With respect to the second annular flow channel 66, a second injection pipe 76 including a second nozzle 77 at the tip is connected to the outlet of the second pump 78, and a discharge port 770 at the tip of the second nozzle 77 is connected to the second annular channel 66. Oriented along two annular channels 66. On the other hand, the inlet of the second pump 78 is connected to the lower bottom portion of the inner cylinder by a pipe 74. The second annular channel 66 is connected so as to return to the slurry tank 28 by a pipe 79 connected to a discharge port provided on the top plate.

During operation, the first pump 73 sucks the slurry 131 from the slurry tank 28 through the pipe 70, and the slurry is discharged from the discharge port 720 of the nozzle 72 to the first annular flow path 64. A high-speed water stream of slurry circulates in the annular flow path 64 between the intermediate cylinder 62 and the intermediate cylinder 62. The organic particles are further atomized by the impact force, shear force or cavitation in the circulating water stream. A part of the circulating water flow overflows from the upper end of the inner cylinder to the inside, and the slurry is sucked by the second pump 78 through the pipe 74 from the lower bottom thereof, and is discharged through the nozzle 77 of the second injection pipe 76. 770 is discharged into the second annular channel 66, and a high-speed water flow is formed in the second annular channel 66. In the second annular flow channel 66, the organic particles are further atomized and returned to the slurry tank 28 through the pipe 79.

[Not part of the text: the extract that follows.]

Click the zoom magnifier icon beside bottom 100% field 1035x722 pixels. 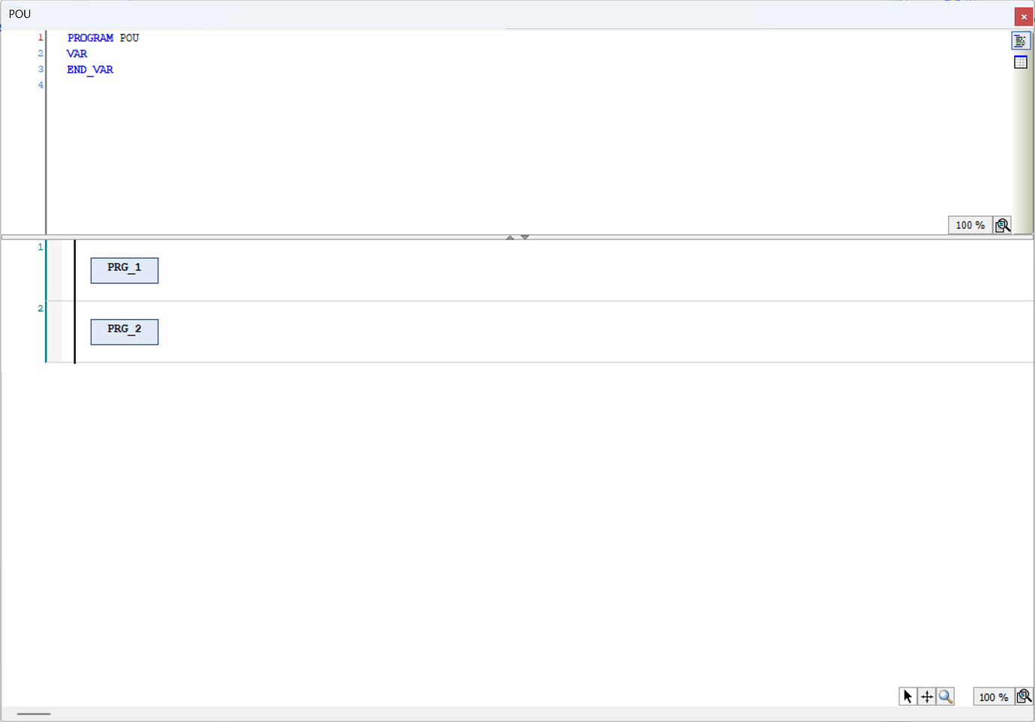click(1025, 696)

  By continuing the circulation of the slurry between the slurry tank 28 and the atomizer, the average particle size of the organic matter in the slurry is gradually reduced.

  In this atomization step, when the organic particles are reduced to 100 μm or less, usually 10 μm or less, the slurry is transferred from the slurry tank 28 to the fermentation tank 30 by a pump 29 and piping. Since the organic particles have an average solid content size of 10 microns or less on average, they promote fermentation decomposition by fermenting bacteria in a later step.

  Fermentative bacteria can be blended in the raw material organic matter 11, the crushed organic matter 12, or the atomized slurry 14. In this embodiment, a spray 86 for spraying the fermenting bacteria-containing base material is appropriately provided. In this example, spray 86a is applied to the packaging crusher 22, spray 86b is applied to the sorter 24, spray 86c is applied to the crusher 4, or spray 86d is applied to the sorter 27, and spray 86e is further applied to the slurry tank 28. Has been placed. An aqueous solution containing each fermenting bacterium is added as droplets or spray. However, it is not necessary to provide all of these sprays. As the fermentation bacteria-containing base material, a fermented bacteria culture solution 84 cultured in a culture tank 82 of the culture apparatus 8 described later is supplied to the spray 86 as the fermentation bacteria-containing base material.

  The slurry containing the organic matter atomized by the atomization device 6, that is, the atomization slurry 14 is sent to the fermenter 30 via the pipe 140 and fermented for a predetermined number of days, and the organic particles are almost completely decomposed. In this example, the fermenter 30 uses a plurality of bowl-shaped containers, and the pump supplies the atomized slurry 14, stores the fermentation period, and discharges the fermentation liquid 15 according to the degree of fermentation.

  The fermentation layer 30 is a substantially confidential container, and a bowl-shaped cylindrical container whose upper mouth is closed by a movable lid is used. A plurality of fermenters 30 in this example are connected in parallel in this example, the supply timing of the atomized slurry 14 from the atomized slurry tank 28, and the discharge liquid The time lag between the fermentation maturity and the discharge and transport of the issued liquid 16 can be adjusted.

  Lactic acid bacteria, actinomycetes, yeast, etc. can be used as the fermenting bacteria used in this example. In this example, a structure is shown in which soil 87 containing fermented bacteria collected from soil is added to the culture tank 82, and the attached fungi are selectively cultured and used. The culture tank 82 is a bowl-shaped container equipped with a stirrer, and is supplied with a moving substance or vegetable organic matter 80 (for example, food waste) as a nutrient source. For the atomization, a separate atomization device 9 for culturing is provided, the organic matter 80 is atomized by the atomization device, the slurry 81 is fed into the culture tank 82, and the fermentation fungus soil 87 is added, Growing fermenting bacteria under specific culture conditions. In this case, the fermenting bacteria base material 83 containing the fermenting bacteria sufficiently grown in the culture tank 82 is a culture solution containing the above-mentioned finely divided organic matter supporting the fermenting bacteria. And is added to the pulverized organic matter 12 or the sorted crushed organic matter 13 such as the raw material organic matter 11 and food wastes 1a and 1b thereof from the nozzles 86a to 86e.

  On the other hand, the fermented liquid 16 from the fermenter 30 in the fermentation process described above contains fertilizer components and still active fermentative bacteria due to the decomposition of organic matter, and thus is used as a liquid fertilizer and as a soil conditioner by spraying it on cultivated soil. It can be used to grow cultivated plants.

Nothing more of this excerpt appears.